The exercise: Rewrite the records below, changing every "pixels" to "px" and keeping everything else the same. Leave the pictures out of your answer.

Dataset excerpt
>>>>

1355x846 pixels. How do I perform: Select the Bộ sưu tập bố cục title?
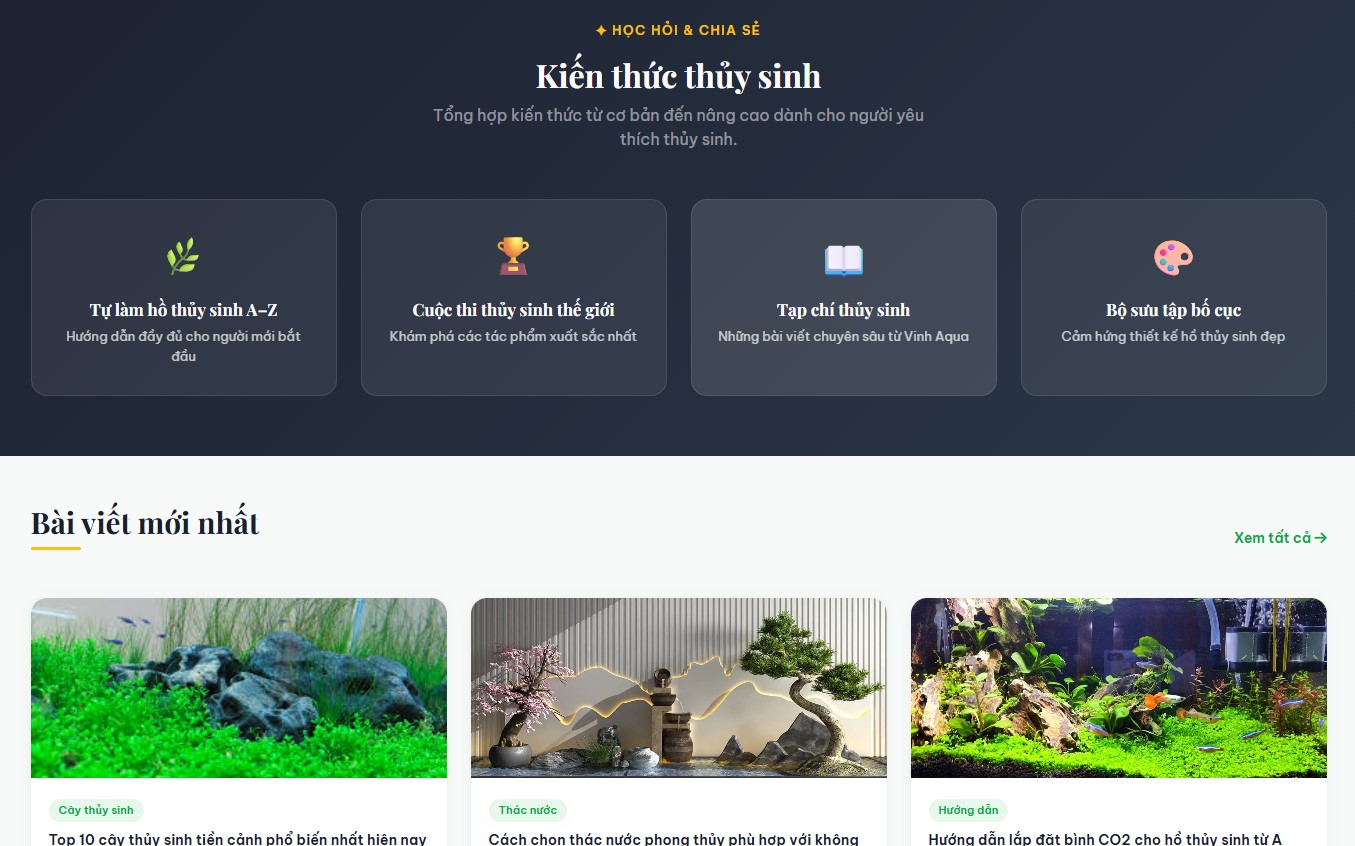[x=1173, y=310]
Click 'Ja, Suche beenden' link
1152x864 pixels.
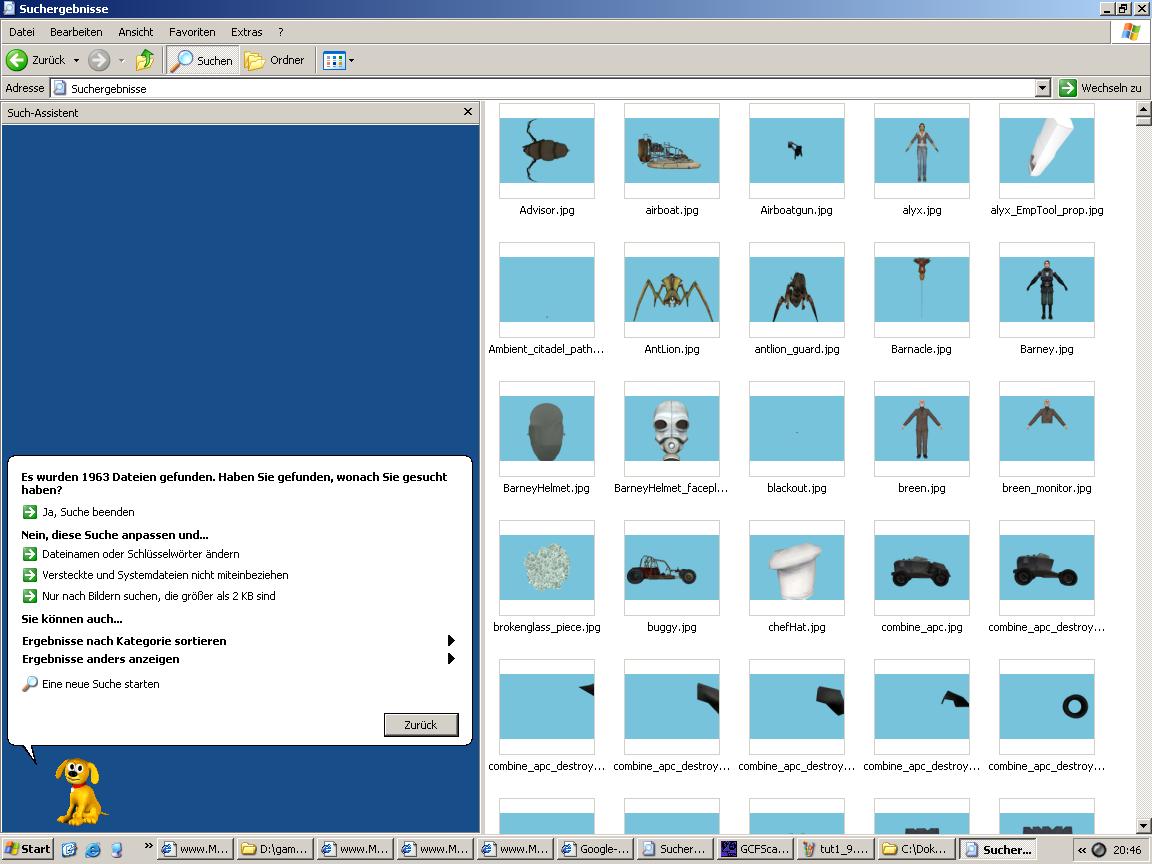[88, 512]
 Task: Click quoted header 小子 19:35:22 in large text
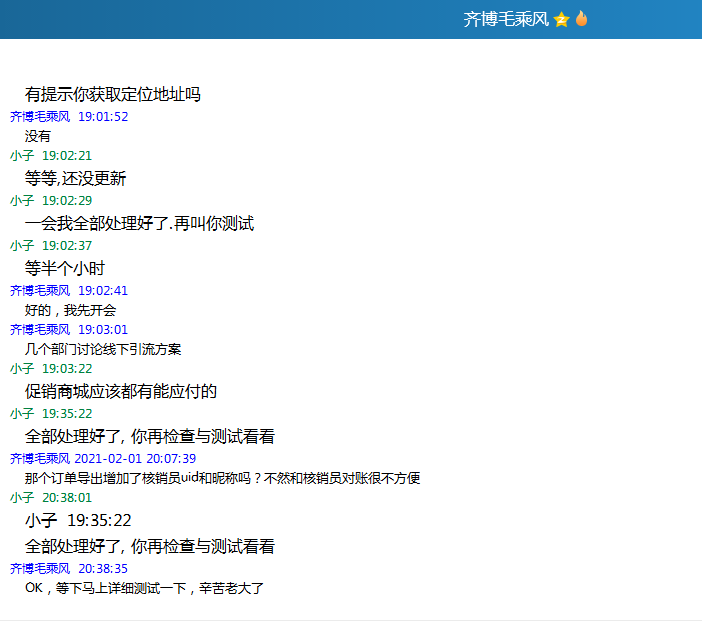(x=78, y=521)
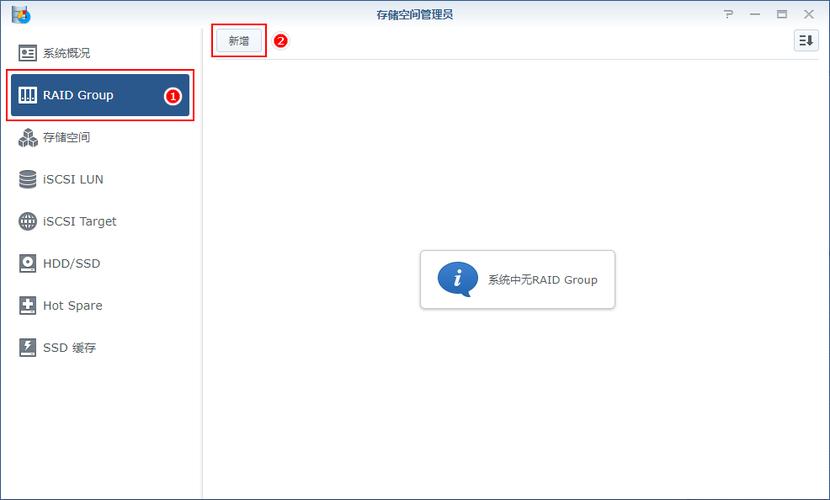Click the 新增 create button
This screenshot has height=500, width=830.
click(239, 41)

<<<<

The completed task:
1355x846 px. How do I perform: Select the Bộ sưu tập bố cục title?
[x=1173, y=310]
Click 'Ja, Suche beenden' link
1152x864 px.
[88, 512]
 Task: Click quoted header 小子 19:35:22 in large text
(x=78, y=521)
Click the 新增 create button
This screenshot has height=500, width=830.
click(239, 41)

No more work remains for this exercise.